Gilead to Present New Trodelvy Data at IASLC 2024

Gilead Sciences, Inc., based in Foster City, California, is gearing up to present significant new data from its extensive lung cancer clinical development program. This data will be showcased at the IASLC 2024 World Conference on Lung Cancer, organized by the International Association for the Study of Lung Cancer, from September 7-10, 2024, in San Diego, California. The presentations will feature key findings from three major studies involving the investigational drug Trodelvy® (sacituzumab govitecan-hziy).

Trodelvy, an antibody-drug conjugate targeting Trop-2, will be the focus of three oral presentations. The first presentation will offer initial results from two cohorts of the Phase 2 EVOKE-02 study in patients with previously untreated advanced or metastatic non-small cell lung cancer (mNSCLC). The data from Cohorts C (non-squamous) and D (squamous) show promising efficacy when Trodelvy is combined with pembrolizumab and carboplatin. These findings are particularly noteworthy across different PD-L1 statuses in non-AGA-driven mNSCLC, indicating that Trodelvy may be beneficial in the first-line treatment setting.

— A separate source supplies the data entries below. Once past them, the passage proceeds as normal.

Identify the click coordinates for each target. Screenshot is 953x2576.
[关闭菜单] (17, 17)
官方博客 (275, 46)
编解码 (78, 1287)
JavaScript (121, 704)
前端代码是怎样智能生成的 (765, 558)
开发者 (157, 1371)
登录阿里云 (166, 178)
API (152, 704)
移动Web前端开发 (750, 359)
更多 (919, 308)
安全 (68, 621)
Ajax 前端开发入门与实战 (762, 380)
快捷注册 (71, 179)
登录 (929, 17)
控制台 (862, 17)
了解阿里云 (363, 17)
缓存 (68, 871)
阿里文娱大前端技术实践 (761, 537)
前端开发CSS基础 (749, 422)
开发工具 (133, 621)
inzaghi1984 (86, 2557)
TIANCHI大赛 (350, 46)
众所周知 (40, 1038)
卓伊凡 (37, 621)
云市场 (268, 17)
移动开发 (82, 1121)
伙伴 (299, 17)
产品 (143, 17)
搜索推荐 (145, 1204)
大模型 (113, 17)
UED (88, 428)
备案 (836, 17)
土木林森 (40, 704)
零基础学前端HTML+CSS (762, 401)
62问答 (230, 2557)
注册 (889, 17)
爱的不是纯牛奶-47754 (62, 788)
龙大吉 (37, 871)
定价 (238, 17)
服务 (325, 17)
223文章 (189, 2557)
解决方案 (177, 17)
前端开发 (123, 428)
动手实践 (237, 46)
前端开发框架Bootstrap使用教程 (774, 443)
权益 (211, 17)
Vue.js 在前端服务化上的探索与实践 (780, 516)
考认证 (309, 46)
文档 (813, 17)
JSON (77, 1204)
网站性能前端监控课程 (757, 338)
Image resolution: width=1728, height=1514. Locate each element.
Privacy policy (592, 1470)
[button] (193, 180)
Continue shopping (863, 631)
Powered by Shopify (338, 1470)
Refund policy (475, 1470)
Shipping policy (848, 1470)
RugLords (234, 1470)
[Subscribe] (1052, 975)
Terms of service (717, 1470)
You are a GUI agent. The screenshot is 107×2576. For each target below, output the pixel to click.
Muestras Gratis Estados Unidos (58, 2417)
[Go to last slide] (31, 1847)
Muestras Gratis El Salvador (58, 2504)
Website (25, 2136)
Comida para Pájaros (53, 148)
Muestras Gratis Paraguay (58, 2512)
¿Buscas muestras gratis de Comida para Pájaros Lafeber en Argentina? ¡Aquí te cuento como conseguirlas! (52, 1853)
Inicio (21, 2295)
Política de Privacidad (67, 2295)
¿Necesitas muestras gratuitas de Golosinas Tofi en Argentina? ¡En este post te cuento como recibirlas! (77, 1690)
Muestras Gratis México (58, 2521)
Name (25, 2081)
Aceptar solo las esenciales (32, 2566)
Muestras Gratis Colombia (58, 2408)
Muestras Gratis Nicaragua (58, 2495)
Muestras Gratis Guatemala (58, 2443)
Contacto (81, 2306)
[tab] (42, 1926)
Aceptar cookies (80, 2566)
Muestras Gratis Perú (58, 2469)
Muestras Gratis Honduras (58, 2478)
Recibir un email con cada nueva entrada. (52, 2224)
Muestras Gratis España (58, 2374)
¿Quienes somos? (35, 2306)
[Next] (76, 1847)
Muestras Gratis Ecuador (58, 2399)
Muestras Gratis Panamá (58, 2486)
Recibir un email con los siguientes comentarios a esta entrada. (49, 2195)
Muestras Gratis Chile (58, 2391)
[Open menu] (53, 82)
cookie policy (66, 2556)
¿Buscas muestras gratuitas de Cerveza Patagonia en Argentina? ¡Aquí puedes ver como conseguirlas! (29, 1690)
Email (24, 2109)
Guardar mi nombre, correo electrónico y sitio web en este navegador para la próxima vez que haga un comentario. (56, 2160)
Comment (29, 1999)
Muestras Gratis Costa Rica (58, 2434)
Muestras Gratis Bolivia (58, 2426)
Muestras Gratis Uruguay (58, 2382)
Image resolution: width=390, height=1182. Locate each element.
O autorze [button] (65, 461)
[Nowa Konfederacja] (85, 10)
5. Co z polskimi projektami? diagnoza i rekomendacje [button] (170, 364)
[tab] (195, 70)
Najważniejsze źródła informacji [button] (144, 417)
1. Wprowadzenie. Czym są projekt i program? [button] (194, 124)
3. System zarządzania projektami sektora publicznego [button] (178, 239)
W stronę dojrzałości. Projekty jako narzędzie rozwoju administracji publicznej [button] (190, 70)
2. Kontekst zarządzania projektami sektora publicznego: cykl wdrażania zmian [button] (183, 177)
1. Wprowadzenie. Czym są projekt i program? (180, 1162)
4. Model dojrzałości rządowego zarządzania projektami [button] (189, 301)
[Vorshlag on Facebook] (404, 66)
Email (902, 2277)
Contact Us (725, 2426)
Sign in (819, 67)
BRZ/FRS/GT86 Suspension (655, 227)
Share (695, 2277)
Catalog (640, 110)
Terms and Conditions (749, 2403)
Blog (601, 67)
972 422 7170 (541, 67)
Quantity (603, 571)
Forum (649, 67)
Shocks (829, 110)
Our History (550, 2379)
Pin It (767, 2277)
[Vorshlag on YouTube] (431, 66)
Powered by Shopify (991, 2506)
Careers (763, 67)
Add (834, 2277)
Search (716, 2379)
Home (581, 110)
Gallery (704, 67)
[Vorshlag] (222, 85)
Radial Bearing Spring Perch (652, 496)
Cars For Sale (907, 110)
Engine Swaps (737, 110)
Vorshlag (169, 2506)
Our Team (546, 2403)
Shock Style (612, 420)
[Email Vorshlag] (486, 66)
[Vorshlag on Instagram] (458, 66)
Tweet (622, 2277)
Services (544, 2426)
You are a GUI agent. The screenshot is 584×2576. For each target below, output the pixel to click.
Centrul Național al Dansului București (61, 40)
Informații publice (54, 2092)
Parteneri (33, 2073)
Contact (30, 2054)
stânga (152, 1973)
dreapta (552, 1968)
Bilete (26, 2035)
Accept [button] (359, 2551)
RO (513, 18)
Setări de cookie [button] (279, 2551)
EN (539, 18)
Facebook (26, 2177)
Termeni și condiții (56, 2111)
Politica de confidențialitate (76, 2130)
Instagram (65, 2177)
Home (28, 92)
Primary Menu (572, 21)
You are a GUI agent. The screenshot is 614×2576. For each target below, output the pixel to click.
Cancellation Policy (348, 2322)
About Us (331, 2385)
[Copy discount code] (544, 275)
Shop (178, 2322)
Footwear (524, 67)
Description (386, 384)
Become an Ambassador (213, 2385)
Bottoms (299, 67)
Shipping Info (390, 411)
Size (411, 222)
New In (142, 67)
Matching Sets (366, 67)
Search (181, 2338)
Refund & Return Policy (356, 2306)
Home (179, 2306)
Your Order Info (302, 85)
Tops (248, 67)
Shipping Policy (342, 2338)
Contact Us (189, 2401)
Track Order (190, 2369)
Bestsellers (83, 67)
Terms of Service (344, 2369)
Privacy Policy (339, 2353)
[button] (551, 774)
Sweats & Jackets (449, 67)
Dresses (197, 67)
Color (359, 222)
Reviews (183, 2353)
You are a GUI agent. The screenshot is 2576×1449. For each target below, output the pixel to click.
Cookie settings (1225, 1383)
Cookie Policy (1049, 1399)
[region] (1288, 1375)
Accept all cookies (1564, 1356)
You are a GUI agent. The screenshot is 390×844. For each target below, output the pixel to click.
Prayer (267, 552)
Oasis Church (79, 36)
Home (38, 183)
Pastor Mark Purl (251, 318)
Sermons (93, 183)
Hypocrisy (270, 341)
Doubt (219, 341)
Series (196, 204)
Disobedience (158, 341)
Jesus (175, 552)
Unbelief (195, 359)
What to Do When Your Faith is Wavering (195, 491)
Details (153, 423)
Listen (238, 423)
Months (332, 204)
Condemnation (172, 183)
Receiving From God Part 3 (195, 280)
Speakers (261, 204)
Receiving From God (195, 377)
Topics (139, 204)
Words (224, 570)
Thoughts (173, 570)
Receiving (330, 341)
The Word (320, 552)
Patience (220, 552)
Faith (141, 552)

In his remarks, Merdad Parsey, MD, PhD, Chief Medical Officer of Gilead Sciences, emphasized the expanding evidence of Trodelvy's potential in treating lung cancer. According to Parsey, the EVOKE-02 data suggest that Trodelvy, in combination with pembrolizumab, could significantly impact patients with mNSCLC without the need for additional chemotherapy. These insights also support the ongoing Phase 3 EVOKE-03 study, highlighting Gilead's commitment to enhancing lung cancer care.

The second presentation will focus on a subgroup analysis from the EVOKE-01 study, which examines Trodelvy's efficacy in second-line mNSCLC patients whose tumors did not respond to prior anti-PD-(L)1 therapies. This pre-specified analysis reveals a numerical improvement in overall survival (OS) compared to docetaxel, regardless of patient stability or previous treatment outcomes. Although this analysis was not formally subjected to statistical testing, it provides valuable information on Trodelvy's potential in this patient population.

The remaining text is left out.